Exercise goal: Retype the rows below word for word, covering the stretch from the line containing "Screen dimensions: 723x829" through the line containing "point(390,66)", both ends included.

## BEGIN Supplied records

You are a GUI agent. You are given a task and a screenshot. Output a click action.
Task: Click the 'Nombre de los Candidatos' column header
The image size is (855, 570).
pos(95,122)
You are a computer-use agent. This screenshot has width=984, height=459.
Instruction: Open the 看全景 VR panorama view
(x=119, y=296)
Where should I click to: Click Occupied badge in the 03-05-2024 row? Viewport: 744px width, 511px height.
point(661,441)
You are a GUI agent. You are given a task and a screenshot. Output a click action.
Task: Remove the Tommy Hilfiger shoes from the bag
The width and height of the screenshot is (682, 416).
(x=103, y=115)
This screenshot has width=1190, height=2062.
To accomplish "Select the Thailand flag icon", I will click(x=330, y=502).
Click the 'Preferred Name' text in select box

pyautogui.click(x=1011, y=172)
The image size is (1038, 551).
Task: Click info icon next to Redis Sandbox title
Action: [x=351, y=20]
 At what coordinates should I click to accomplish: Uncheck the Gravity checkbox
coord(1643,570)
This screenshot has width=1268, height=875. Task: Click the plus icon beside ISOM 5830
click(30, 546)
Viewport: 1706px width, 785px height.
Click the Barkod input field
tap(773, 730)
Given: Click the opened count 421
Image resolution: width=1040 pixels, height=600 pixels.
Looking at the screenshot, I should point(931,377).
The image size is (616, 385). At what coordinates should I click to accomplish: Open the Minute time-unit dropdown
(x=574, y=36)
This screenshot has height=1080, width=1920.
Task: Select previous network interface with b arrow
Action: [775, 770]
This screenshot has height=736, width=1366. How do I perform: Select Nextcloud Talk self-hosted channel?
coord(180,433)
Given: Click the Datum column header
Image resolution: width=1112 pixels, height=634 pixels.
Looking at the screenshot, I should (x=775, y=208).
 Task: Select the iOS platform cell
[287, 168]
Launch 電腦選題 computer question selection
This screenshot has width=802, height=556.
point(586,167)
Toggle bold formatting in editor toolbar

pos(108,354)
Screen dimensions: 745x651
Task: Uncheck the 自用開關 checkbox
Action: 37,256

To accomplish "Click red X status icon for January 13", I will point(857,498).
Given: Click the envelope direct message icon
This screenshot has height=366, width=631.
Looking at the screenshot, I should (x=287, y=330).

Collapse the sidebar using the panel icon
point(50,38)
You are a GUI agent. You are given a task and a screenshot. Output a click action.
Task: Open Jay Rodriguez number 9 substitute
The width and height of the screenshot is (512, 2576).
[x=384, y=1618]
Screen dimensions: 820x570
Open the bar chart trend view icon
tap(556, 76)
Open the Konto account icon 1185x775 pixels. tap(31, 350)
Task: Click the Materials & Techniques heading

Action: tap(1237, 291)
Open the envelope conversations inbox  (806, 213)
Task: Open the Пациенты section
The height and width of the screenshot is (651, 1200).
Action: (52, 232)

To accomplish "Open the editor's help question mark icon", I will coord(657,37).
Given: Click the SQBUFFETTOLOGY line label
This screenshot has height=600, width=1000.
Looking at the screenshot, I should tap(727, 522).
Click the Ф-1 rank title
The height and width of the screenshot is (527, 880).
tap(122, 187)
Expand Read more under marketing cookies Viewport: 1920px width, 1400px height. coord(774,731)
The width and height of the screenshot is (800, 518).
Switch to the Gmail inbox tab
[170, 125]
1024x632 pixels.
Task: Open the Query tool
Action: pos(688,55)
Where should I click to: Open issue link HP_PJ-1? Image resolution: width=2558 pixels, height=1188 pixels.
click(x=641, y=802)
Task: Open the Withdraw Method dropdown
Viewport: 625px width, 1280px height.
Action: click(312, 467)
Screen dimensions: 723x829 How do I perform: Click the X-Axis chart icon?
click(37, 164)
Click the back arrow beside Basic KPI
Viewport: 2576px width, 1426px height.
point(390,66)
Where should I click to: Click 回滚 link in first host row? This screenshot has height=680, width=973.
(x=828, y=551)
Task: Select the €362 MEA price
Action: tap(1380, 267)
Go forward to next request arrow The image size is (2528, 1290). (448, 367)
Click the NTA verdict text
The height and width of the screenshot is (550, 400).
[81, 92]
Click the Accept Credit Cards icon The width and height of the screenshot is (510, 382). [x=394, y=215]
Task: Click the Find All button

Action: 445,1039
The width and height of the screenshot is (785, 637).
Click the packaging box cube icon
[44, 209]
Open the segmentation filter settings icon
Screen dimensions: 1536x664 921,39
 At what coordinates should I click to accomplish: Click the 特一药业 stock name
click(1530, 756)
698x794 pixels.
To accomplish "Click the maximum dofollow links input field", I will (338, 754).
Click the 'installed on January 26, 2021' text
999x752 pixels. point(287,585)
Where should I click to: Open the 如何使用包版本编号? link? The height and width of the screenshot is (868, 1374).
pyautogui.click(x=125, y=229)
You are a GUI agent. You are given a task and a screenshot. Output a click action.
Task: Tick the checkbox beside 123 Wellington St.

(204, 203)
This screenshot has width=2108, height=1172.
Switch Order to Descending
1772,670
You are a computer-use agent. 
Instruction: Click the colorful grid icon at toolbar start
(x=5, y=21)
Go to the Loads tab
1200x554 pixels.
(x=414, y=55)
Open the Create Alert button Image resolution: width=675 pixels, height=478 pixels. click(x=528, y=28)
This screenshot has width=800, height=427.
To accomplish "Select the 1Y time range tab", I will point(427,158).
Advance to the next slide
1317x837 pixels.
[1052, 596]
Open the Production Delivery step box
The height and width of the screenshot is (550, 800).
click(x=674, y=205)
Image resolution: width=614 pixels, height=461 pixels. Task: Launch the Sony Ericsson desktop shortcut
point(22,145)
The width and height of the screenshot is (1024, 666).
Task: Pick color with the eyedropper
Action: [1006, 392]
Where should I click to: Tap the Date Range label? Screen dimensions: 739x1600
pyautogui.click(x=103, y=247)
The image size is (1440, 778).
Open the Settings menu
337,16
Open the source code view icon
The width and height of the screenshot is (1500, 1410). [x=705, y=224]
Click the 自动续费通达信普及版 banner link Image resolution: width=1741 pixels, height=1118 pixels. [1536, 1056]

## END Supplied records

Result of the exercise:
Screen dimensions: 723x829 How do I perform: Click the X-Axis chart icon?
click(37, 164)
Click the back arrow beside Basic KPI
Viewport: 2576px width, 1426px height.
point(390,66)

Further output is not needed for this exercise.